Vision

I

Introduction

Vision, physiological power of sight. Vision is the faculty by which, through the material organ, the eye, the visible external world is perceived. Many simple organisms have light receptors and can thus react to motion and shadows, but true vision involves the formation of images in the brain. Eyes of different organisms provide images of varying clarity: This article deals with vision in humans and other animals with eyes of comparable complexity.

II

Basic Principles

Vision is mainly concerned with the colour, form, distance, and three-dimensional extension of objects. It begins with the impact of light waves on the retina of the eye, but if these waves are longer or shorter than a certain limit, they produce no visual impression. The apparent colour of an object depends partly on the wavelength or wavelengths of the incident light waves, single or mixed, and partly on the state of the eye itself, as in colour blindness. The apparent brightness of an object depends on the amplitude of the light waves that pass from it to the eye, and the smallest perceptible difference of brightness always bears a nearly constant ratio to the full intensity of the bright object.

On ordinary optical principles, a point above the direct line of vision comes to a focus at a point of the retina below its centre, and vice versa. If a retina were observed by another person, the observer would see that the image of an object is formed on the retina, and that this image is inverted. Any increase in the magnitude of the retinal image is generally associated with approach of the object; if this same result is brought about by means of lenses, however—even where the real distance is increased—the object still seems to approach. This seeming approach is the result of an unconscious process of reasoning. The mind interprets any given object as being of a known or ascertained size.

III

Stereoscopic Vision

Humans and other animals that are able to focus both eyes on a single object are capable of stereoscopic vision, which is fundamental to depth perception. The principle of stereoscopic vision can be described in terms of the vision process involved in the use of a stereoscope, which presents an image from two slightly different angles so that the eyes can merge them into a single image in three dimensions.

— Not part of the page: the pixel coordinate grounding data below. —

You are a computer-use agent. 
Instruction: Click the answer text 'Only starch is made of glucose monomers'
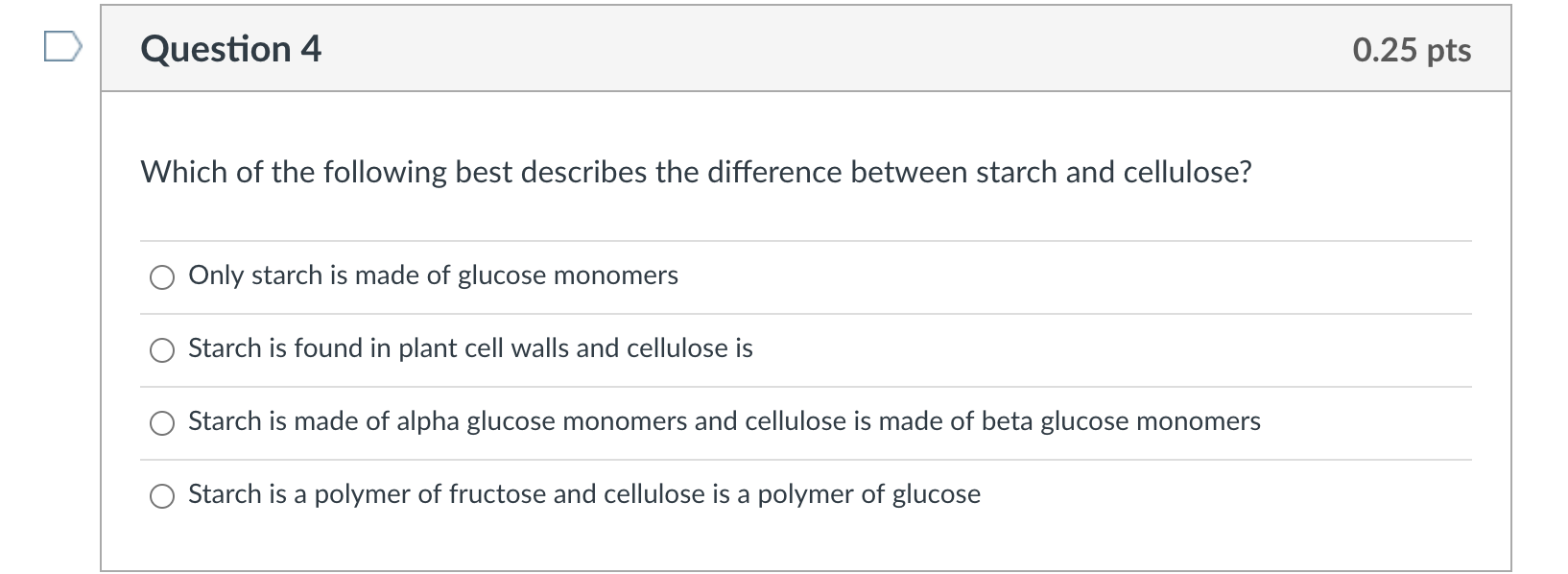[433, 275]
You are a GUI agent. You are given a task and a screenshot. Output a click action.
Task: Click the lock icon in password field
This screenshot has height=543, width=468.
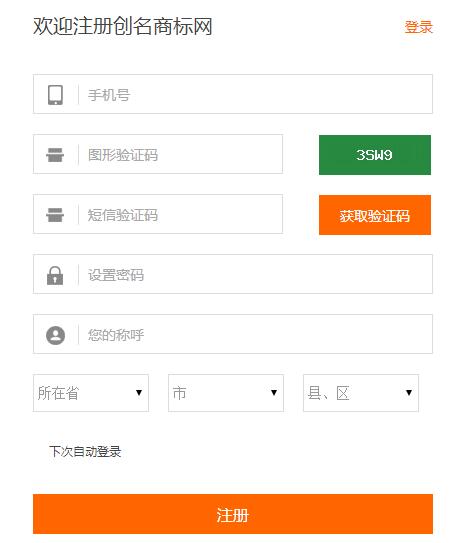click(55, 275)

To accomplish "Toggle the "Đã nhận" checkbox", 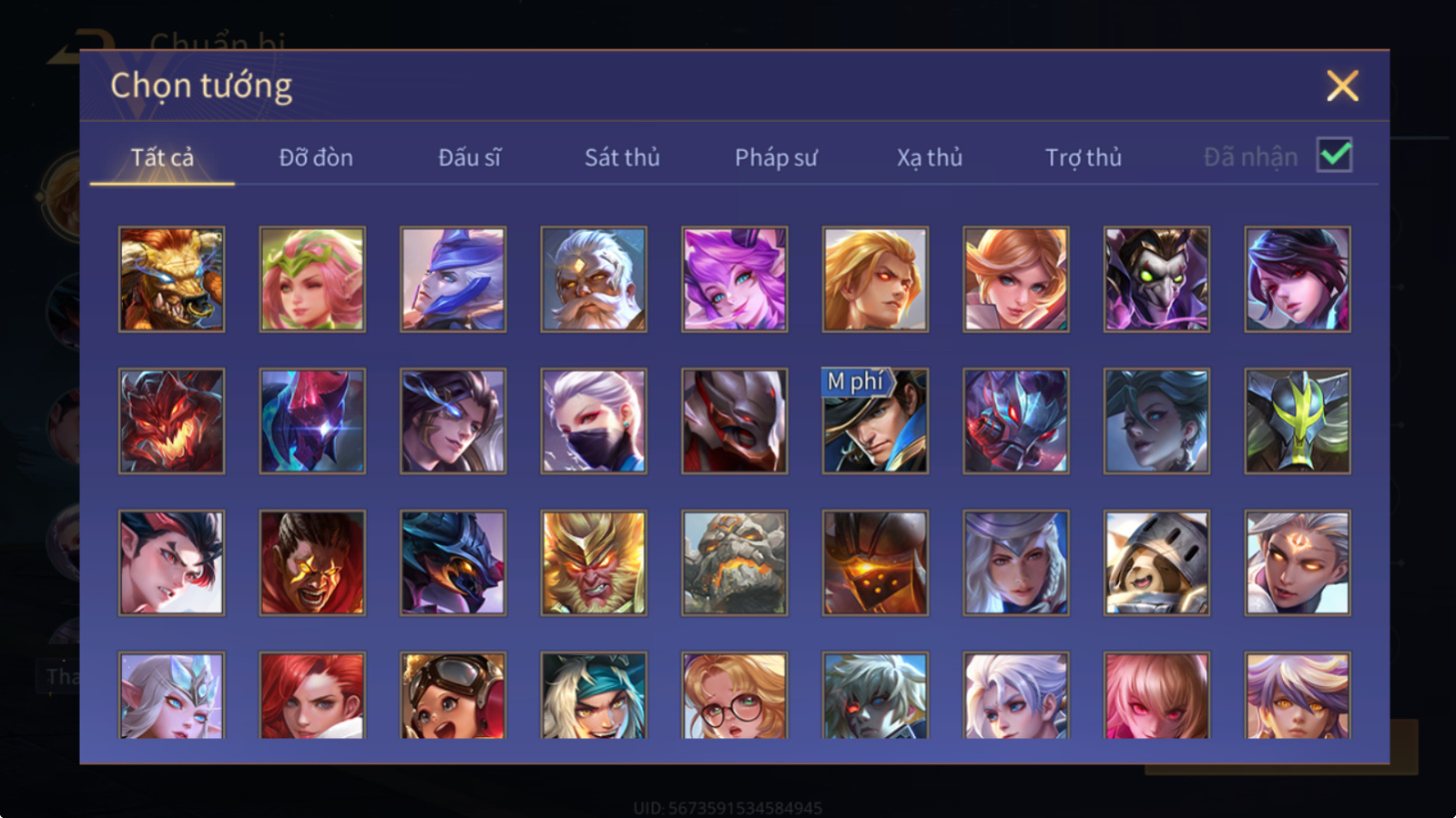I will (1334, 156).
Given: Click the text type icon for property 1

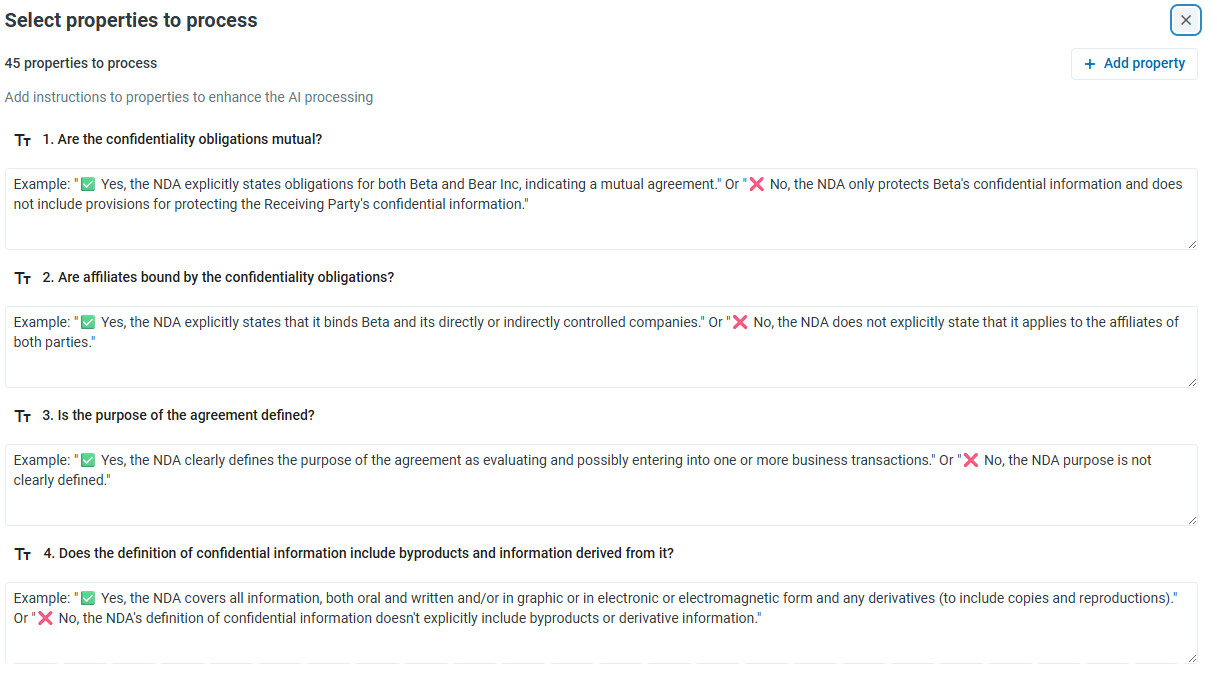Looking at the screenshot, I should tap(23, 140).
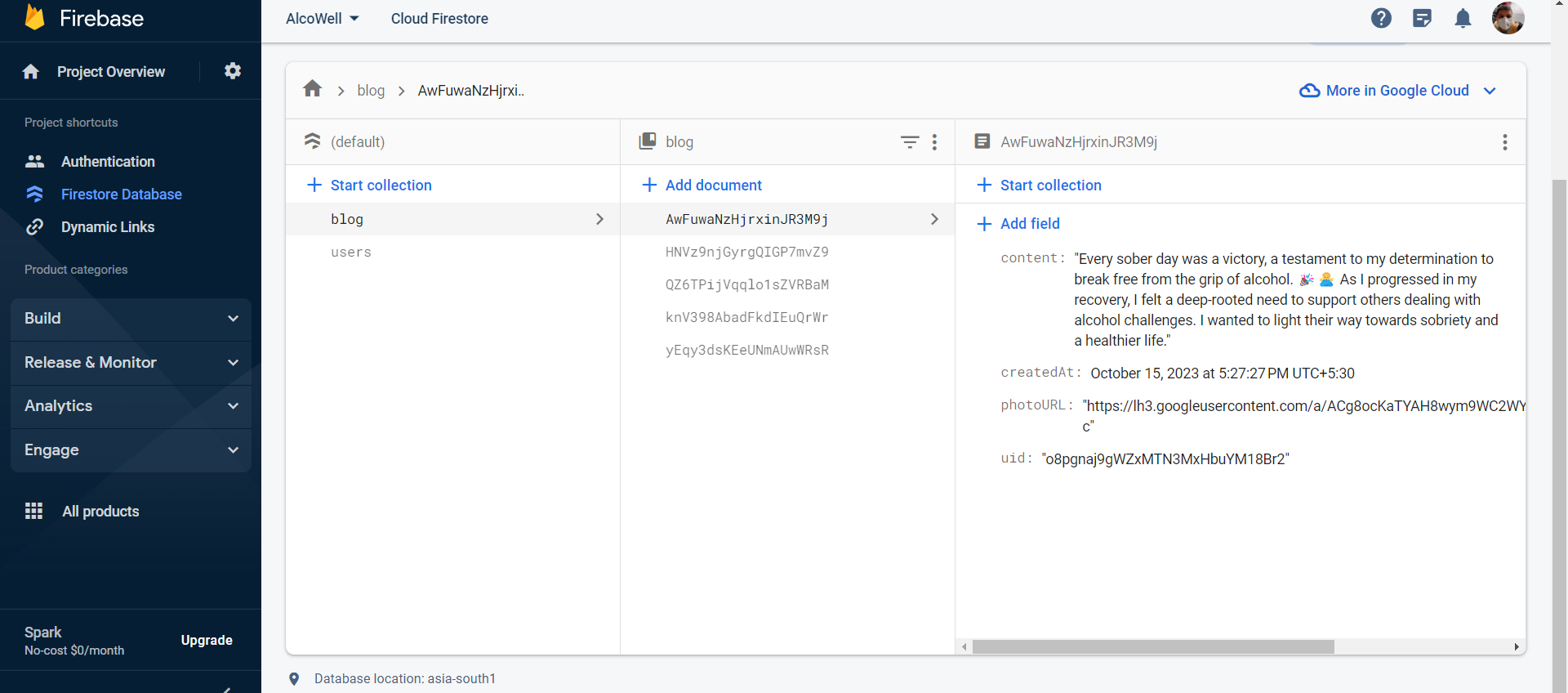Image resolution: width=1568 pixels, height=693 pixels.
Task: Open document AwFuwaNzHjrxinJR3M9j three-dot menu
Action: (1504, 141)
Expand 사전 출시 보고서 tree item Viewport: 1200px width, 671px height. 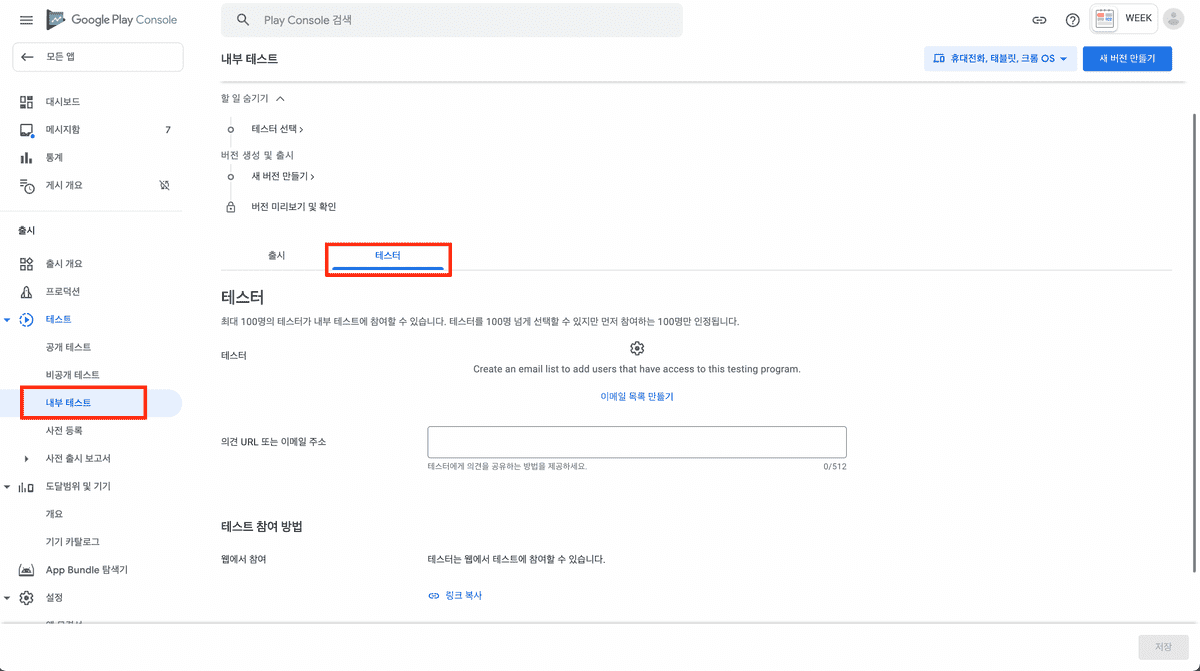(27, 459)
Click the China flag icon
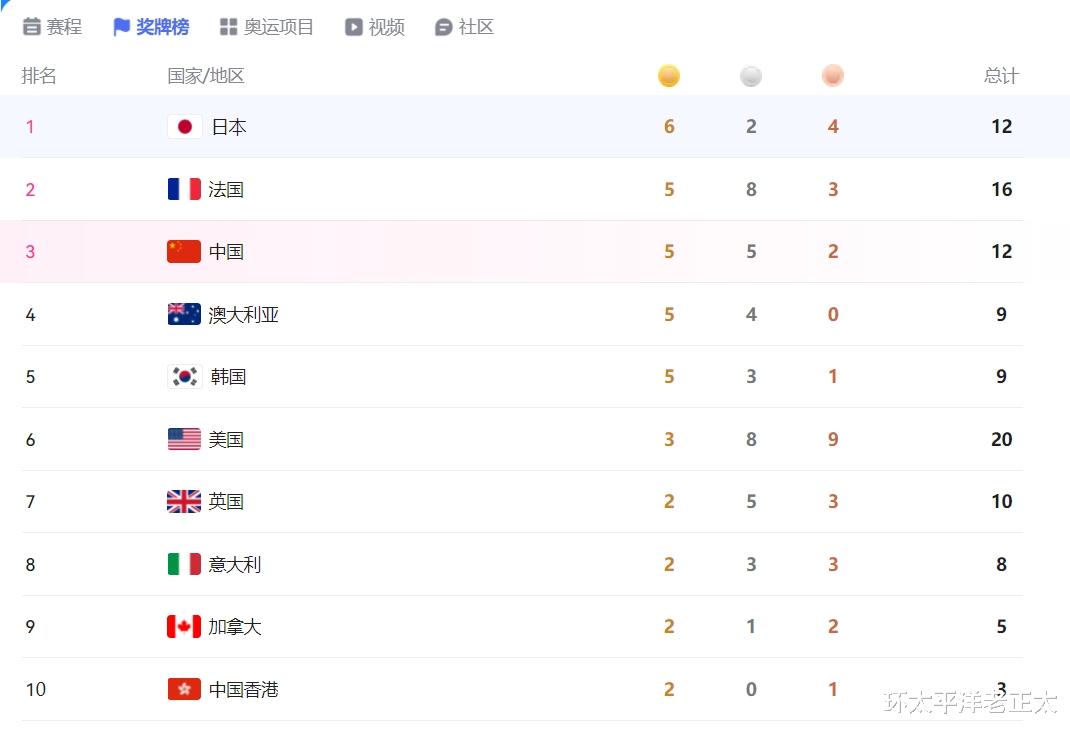 pyautogui.click(x=184, y=251)
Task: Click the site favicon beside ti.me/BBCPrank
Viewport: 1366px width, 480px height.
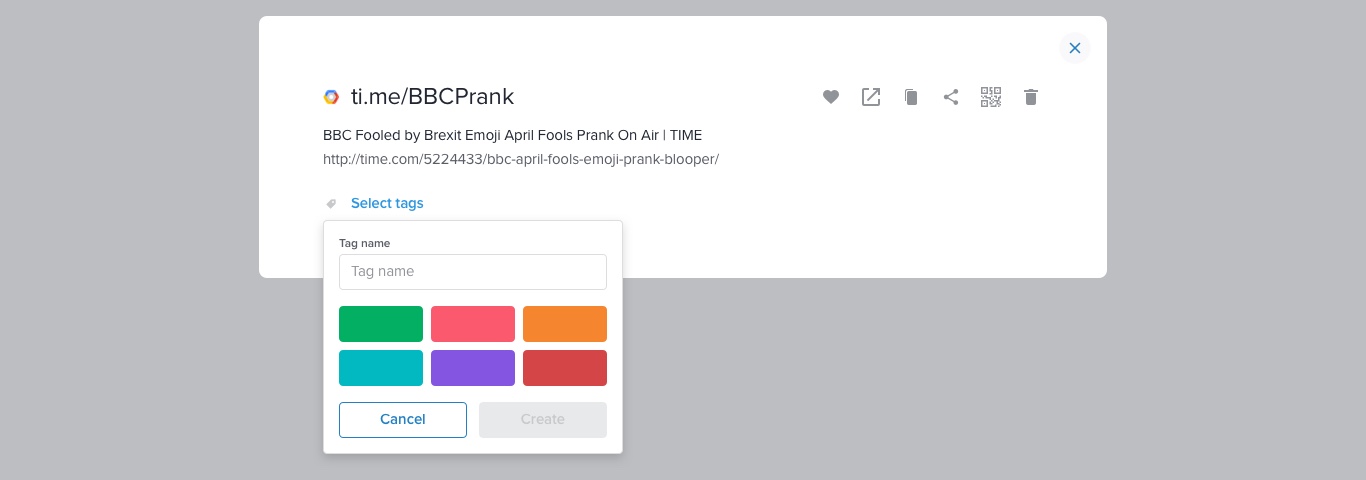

The figure below shows L and R representing the two eyes and SS a line (the “horopter”) drawn through the point A where the optic axes LA and RA intersect, and parallel to a line joining the two eyes L and R. The point A is seen in corresponding points of the two eyes, axially situated. Two points r and l, however, may be so placed—either in the plane of the horopter or outside it—that the two eyes together perceive the points r and l as one point, B (in Fig. 1 point B is nearer to the eye, and in Fig. 2 farther from the eye than the horopter SS itself.) Suppose now, in Fig. 1, a diagram is made representing l and A, and another representing r and A. Then suppose the former is laid before the left eye and the latter before the right eye. The two optic axes are thus made to converge, so that the image of A is formed in corresponding points in the two eyes. As a result, the points l and r will appear to blend into one, situated either nearer the eye than A or further from it. This explains the action of the stereoscope and also the “pseudoscopic” effect produced when the pictures are reversed. See also Optics.

A type of stereoscopic picture called an autostereogram, not requiring a special viewing instrument, has been made possible by the advent of computer graphics. Two computer-generated pictures, each representing the view seen by one eye, are overlaid, as in an anaglyph. Viewed in the ordinary way the combined image looks like an abstract pattern, or else like some scene unrelated to the hidden stereoscopic view. The latter is revealed when the viewer's eyes are focused on some point that is nearer or farther away than the autostereogram.

IV

Sight Defects

The most common disturbance to vision is caused by crystals or other small opaque bodies in the humours of the eye, which are usually only a passing inconvenience. Much more serious are opacities called cataracts, which develop in the lens of the eye as a result of mechanical injury, advancing age, or dietary deficiencies. Opacity of the cornea also causes obscured vision, but this condition may be repaired through transplantation of a section of clear cornea from another person.